Exercise directions —
Repeat only the lines below that run from the line with "Task: Sort by Current Budget column header" to the line with "The image size is (1152, 1036).", ends included; skip every picture.

Excerpted data —

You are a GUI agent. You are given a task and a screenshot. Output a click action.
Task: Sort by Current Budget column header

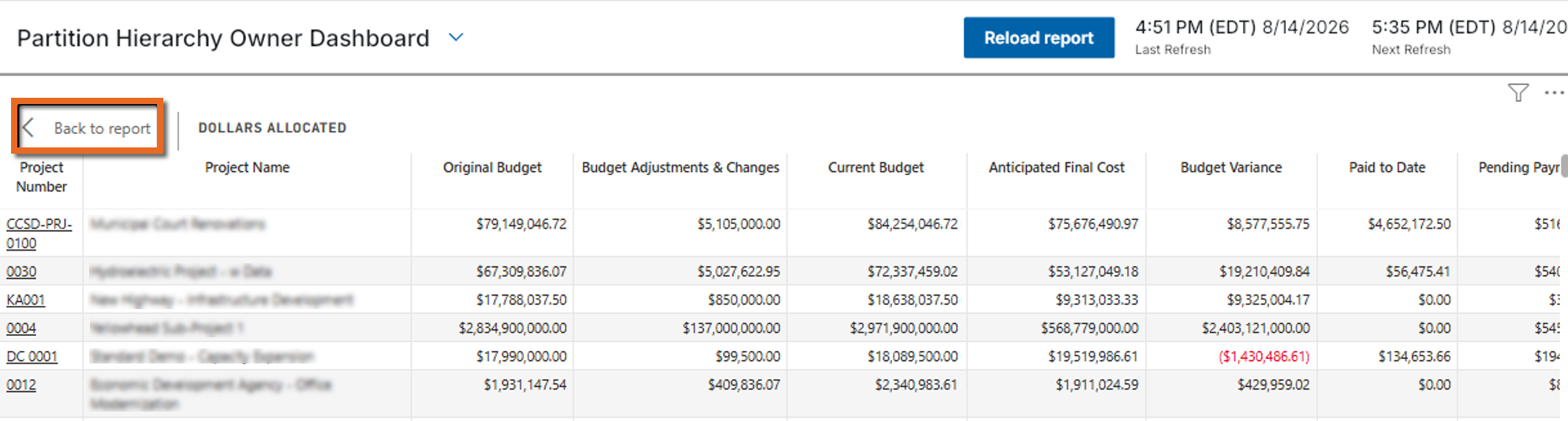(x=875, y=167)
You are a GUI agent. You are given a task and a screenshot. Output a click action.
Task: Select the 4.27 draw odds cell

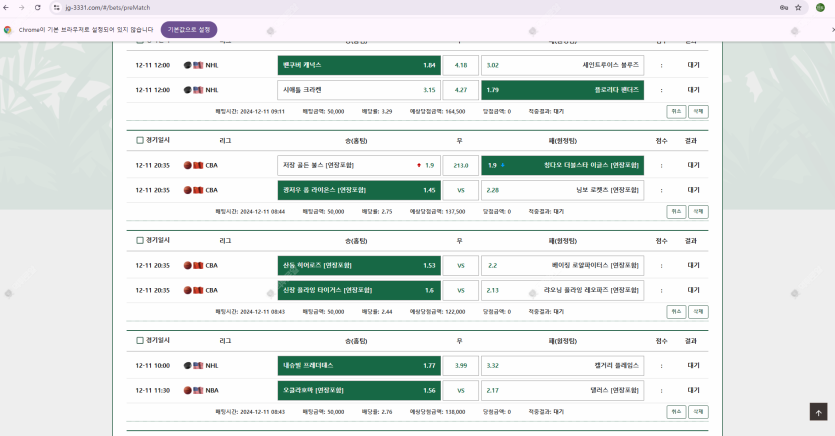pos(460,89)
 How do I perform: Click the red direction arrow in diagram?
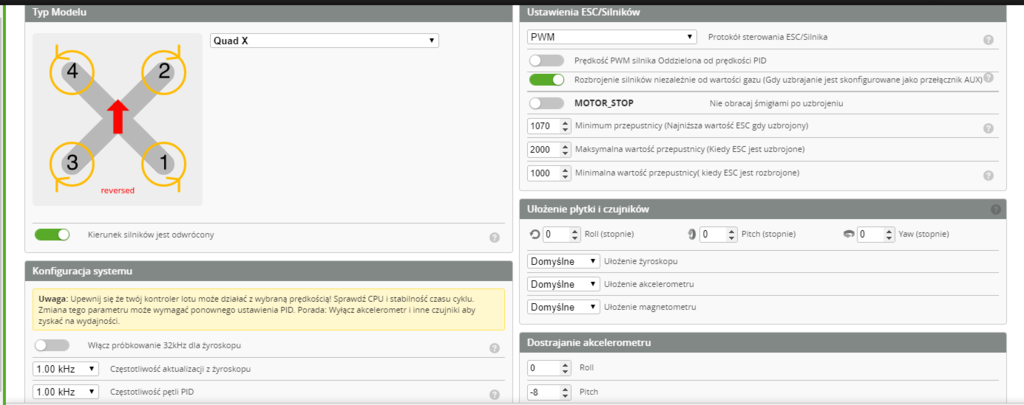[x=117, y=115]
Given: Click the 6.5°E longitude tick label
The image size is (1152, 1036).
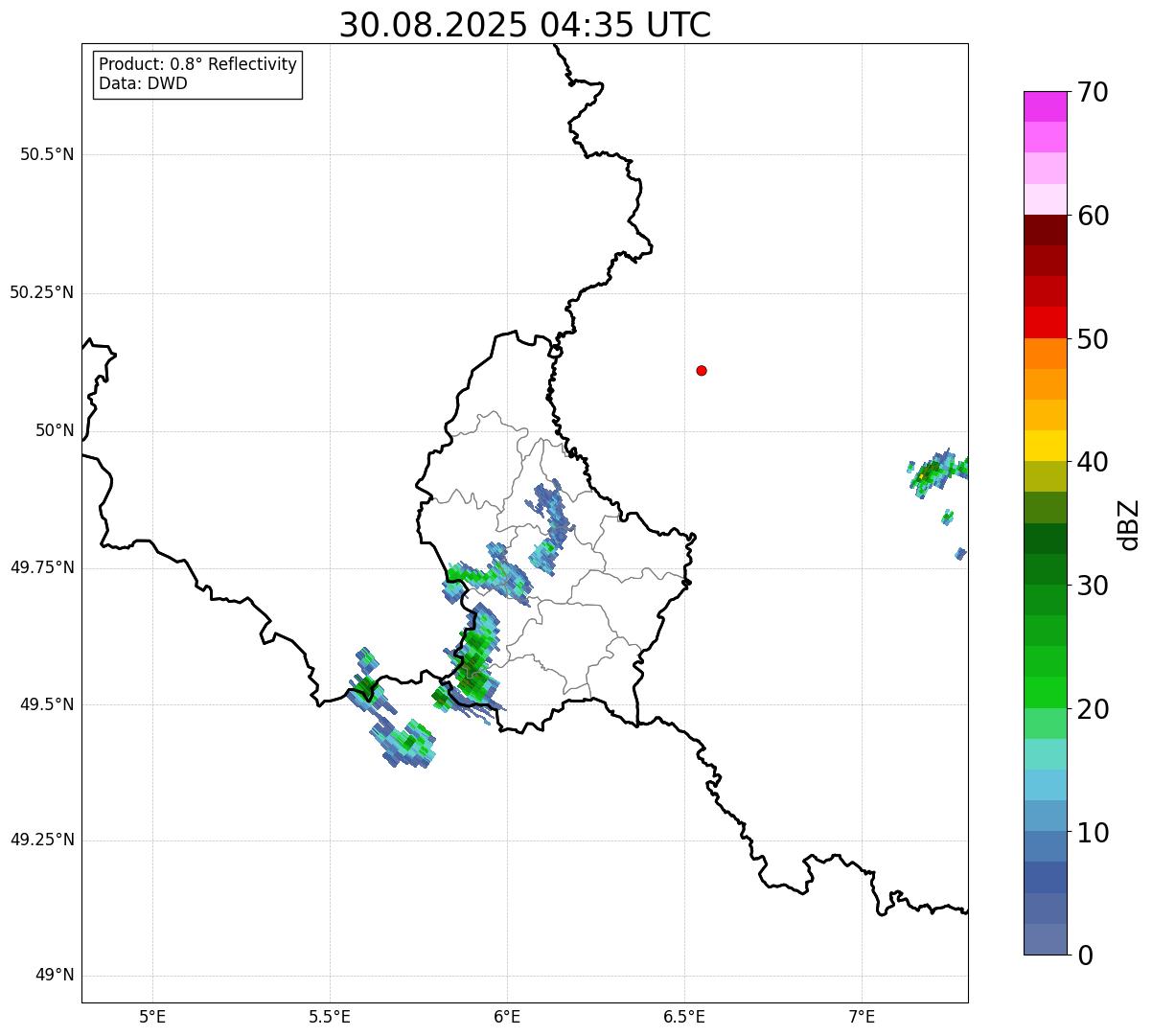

---

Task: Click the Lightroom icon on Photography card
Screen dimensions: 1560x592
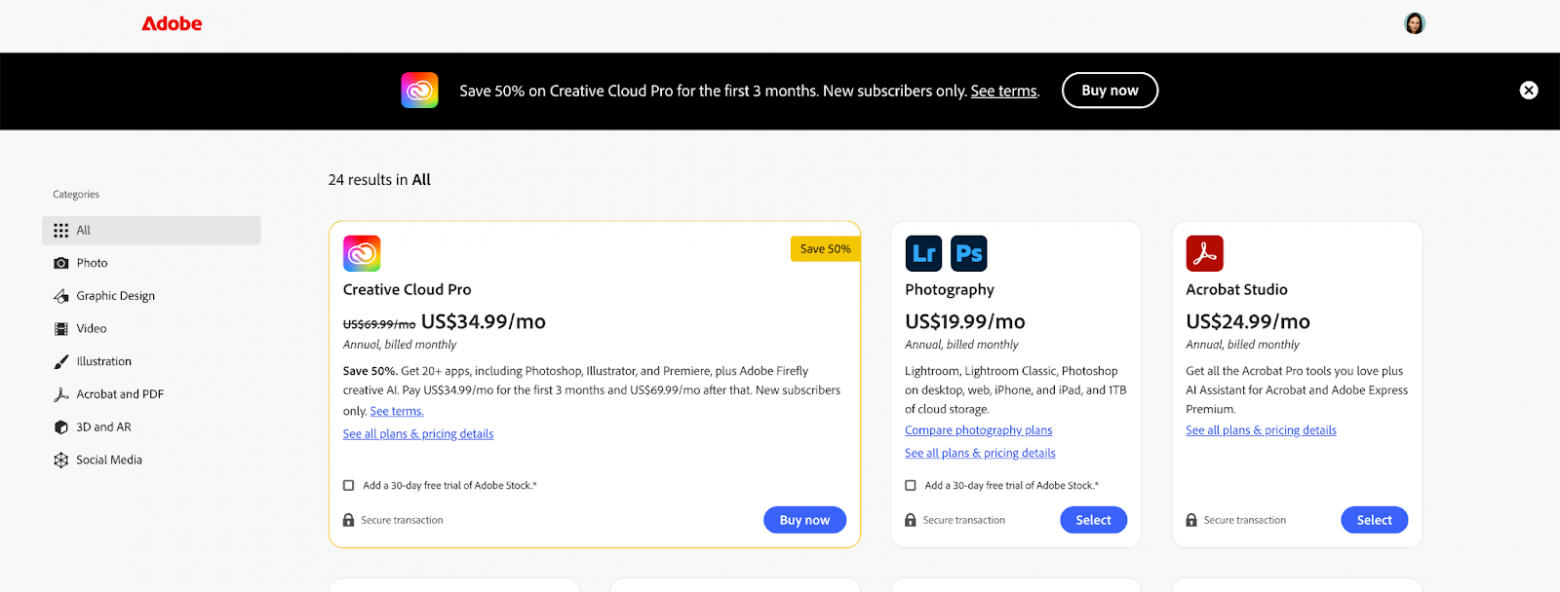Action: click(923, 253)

...

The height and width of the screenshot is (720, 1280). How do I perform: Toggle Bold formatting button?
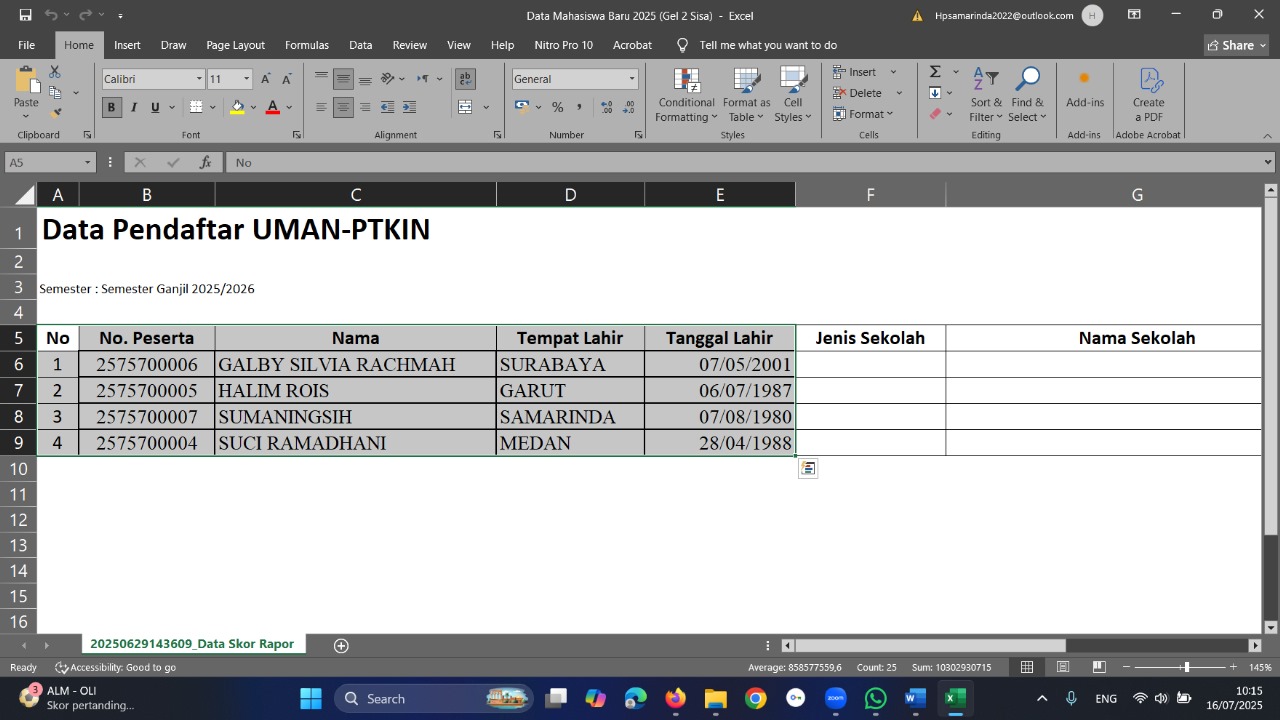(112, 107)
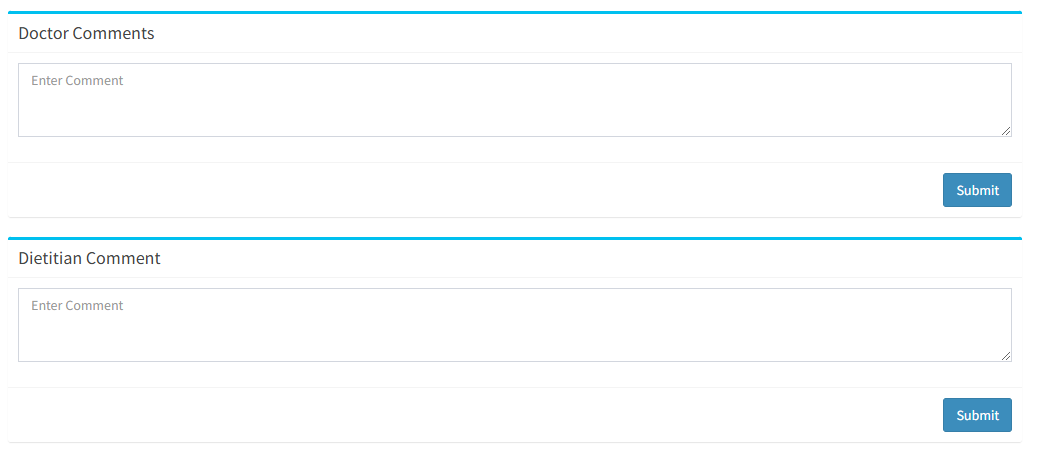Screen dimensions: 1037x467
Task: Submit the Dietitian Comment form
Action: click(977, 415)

Solution for this task —
Task: Sort by Current Budget column header

(x=875, y=167)
You are a GUI agent. You are given a task and a screenshot. Output a click action.
Task: Select the 4.27 draw odds cell

pos(460,89)
 How do I perform: Click the red direction arrow in diagram?
[x=117, y=115]
Given: Click the 6.5°E longitude tick label
The image size is (1152, 1036).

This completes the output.